Twoje zadanie: Ułóż w listę JSON z napisami, po jednym na każdy wiersz i bez pustych wierszy, dane od wiersza z "The height and" do samego końca danych, razem z tym wierszem. Obrazków nie wstawiaj do odpowiedzi.

Zapisane dane
_ _ _
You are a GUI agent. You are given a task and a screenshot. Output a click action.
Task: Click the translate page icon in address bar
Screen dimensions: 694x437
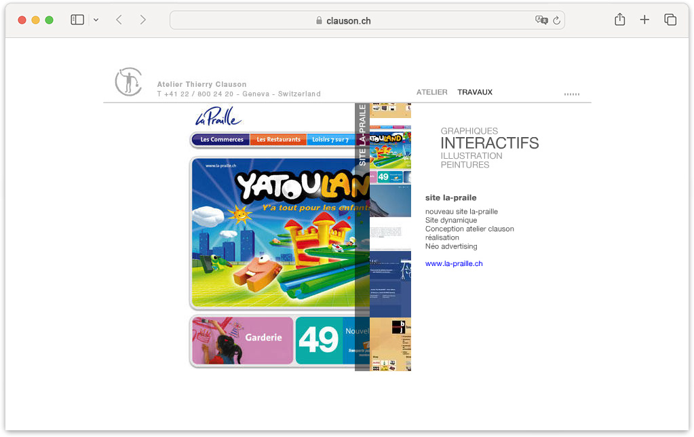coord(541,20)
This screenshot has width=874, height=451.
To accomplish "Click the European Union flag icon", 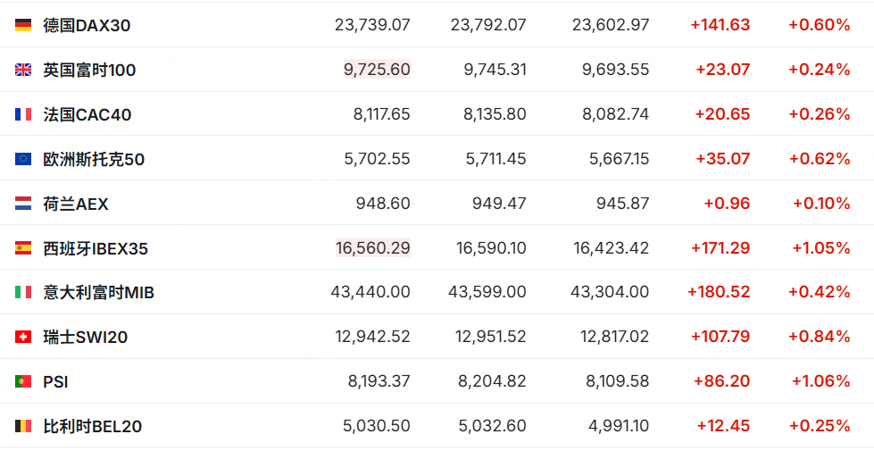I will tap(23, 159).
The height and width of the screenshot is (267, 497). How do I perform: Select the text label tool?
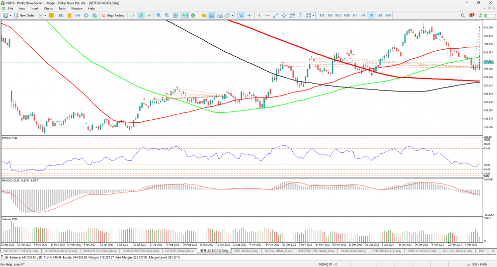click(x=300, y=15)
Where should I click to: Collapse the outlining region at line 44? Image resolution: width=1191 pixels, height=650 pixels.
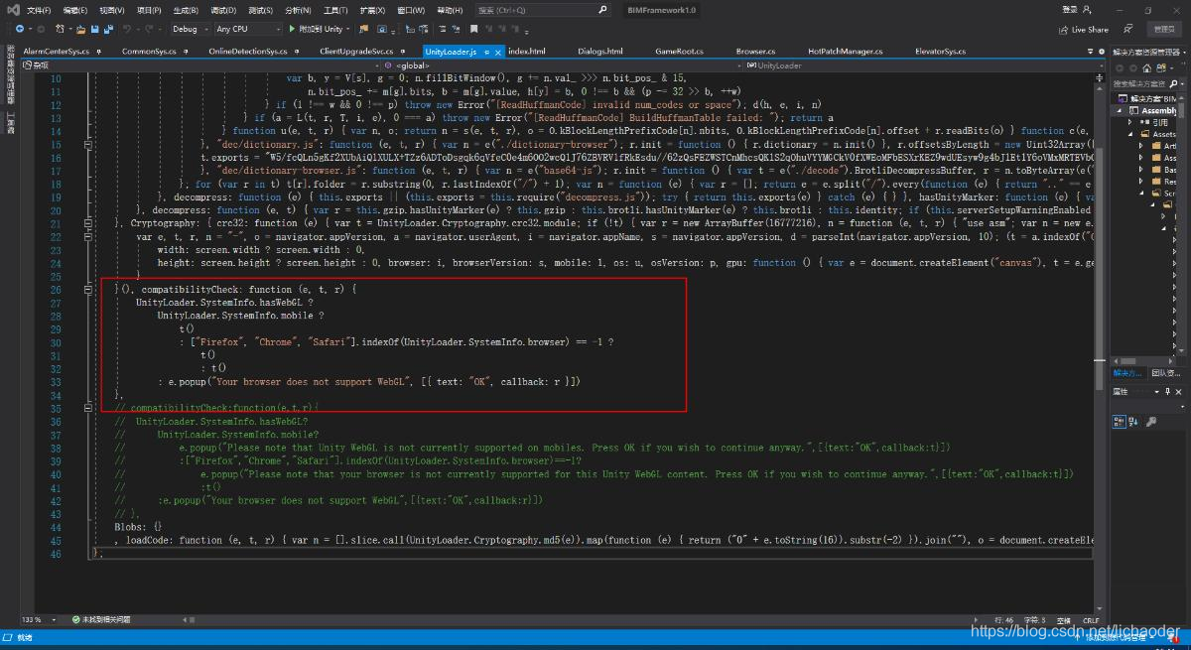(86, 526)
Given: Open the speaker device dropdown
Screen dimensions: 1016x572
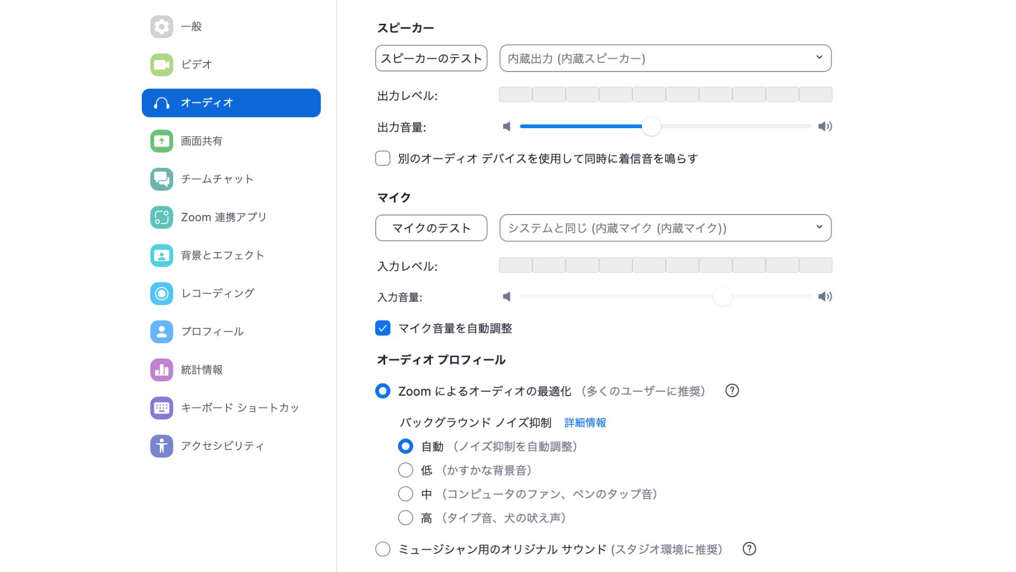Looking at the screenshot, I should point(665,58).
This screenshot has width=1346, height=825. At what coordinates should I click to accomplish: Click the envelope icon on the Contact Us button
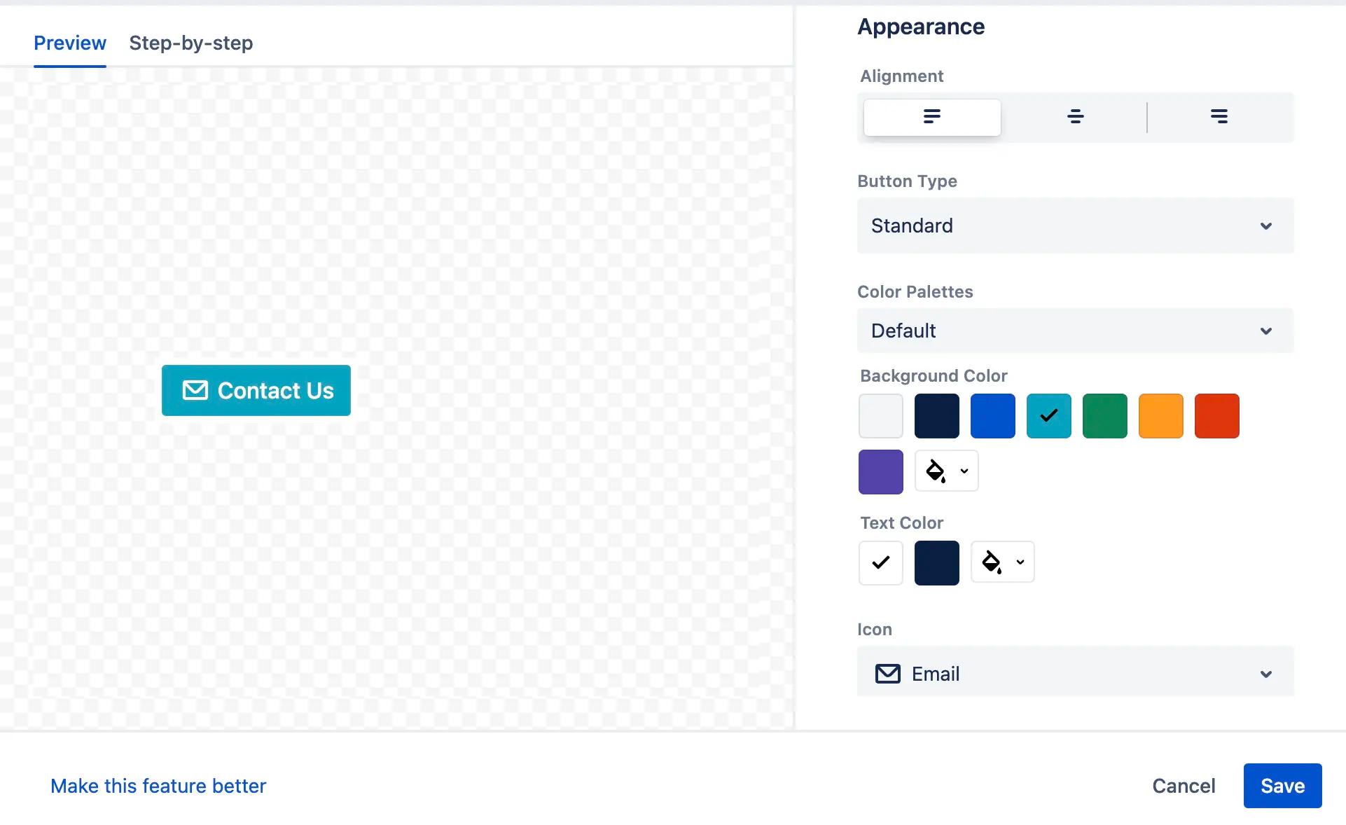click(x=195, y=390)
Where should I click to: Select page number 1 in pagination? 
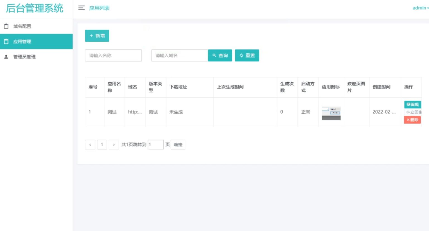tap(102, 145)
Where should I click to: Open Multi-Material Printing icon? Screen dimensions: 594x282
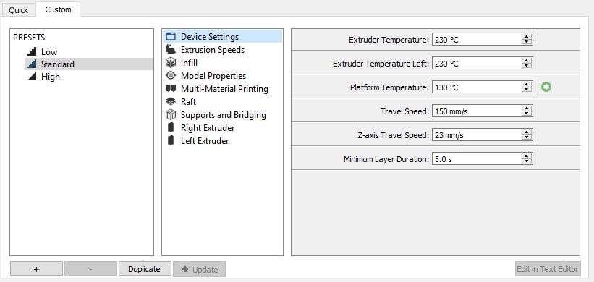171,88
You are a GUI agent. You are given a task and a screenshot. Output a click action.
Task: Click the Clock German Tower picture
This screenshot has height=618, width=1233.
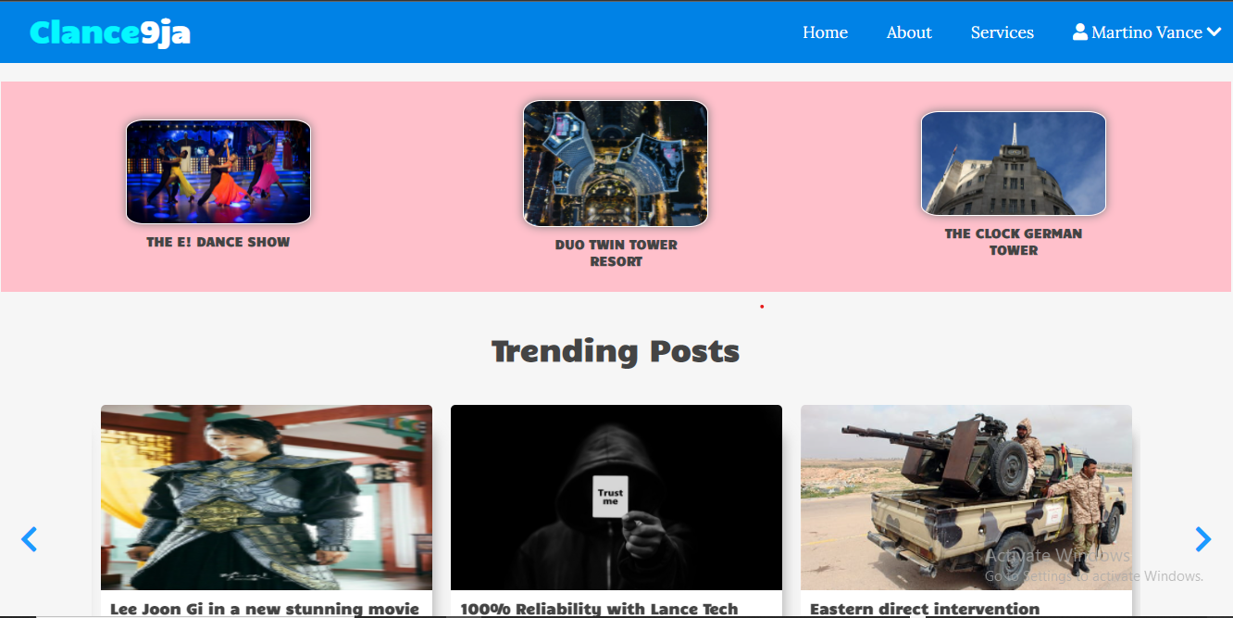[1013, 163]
_ _ _
Twoja odpowiedź:
[
  "The height and width of the screenshot is (267, 497). How do I perform: Select the text label tool?",
  "click(x=300, y=15)",
  "Where should I click to: Collapse the outlining region at line 44? Image resolution: width=1191 pixels, height=650 pixels.",
  "(86, 526)",
  "Given: Open the speaker device dropdown",
  "Screen dimensions: 1016x572",
  "Looking at the screenshot, I should point(665,58).",
  "This screenshot has width=1346, height=825. At what coordinates should I click to accomplish: Click the envelope icon on the Contact Us button",
  "click(x=195, y=390)",
  "Where should I click to: Select page number 1 in pagination? ",
  "tap(102, 145)",
  "Where should I click to: Open Multi-Material Printing icon? Screen dimensions: 594x282",
  "171,88",
  "You are a GUI agent. You are given a task and a screenshot. Output a click action.",
  "Task: Click the Clock German Tower picture",
  "This screenshot has height=618, width=1233.",
  "[1013, 163]"
]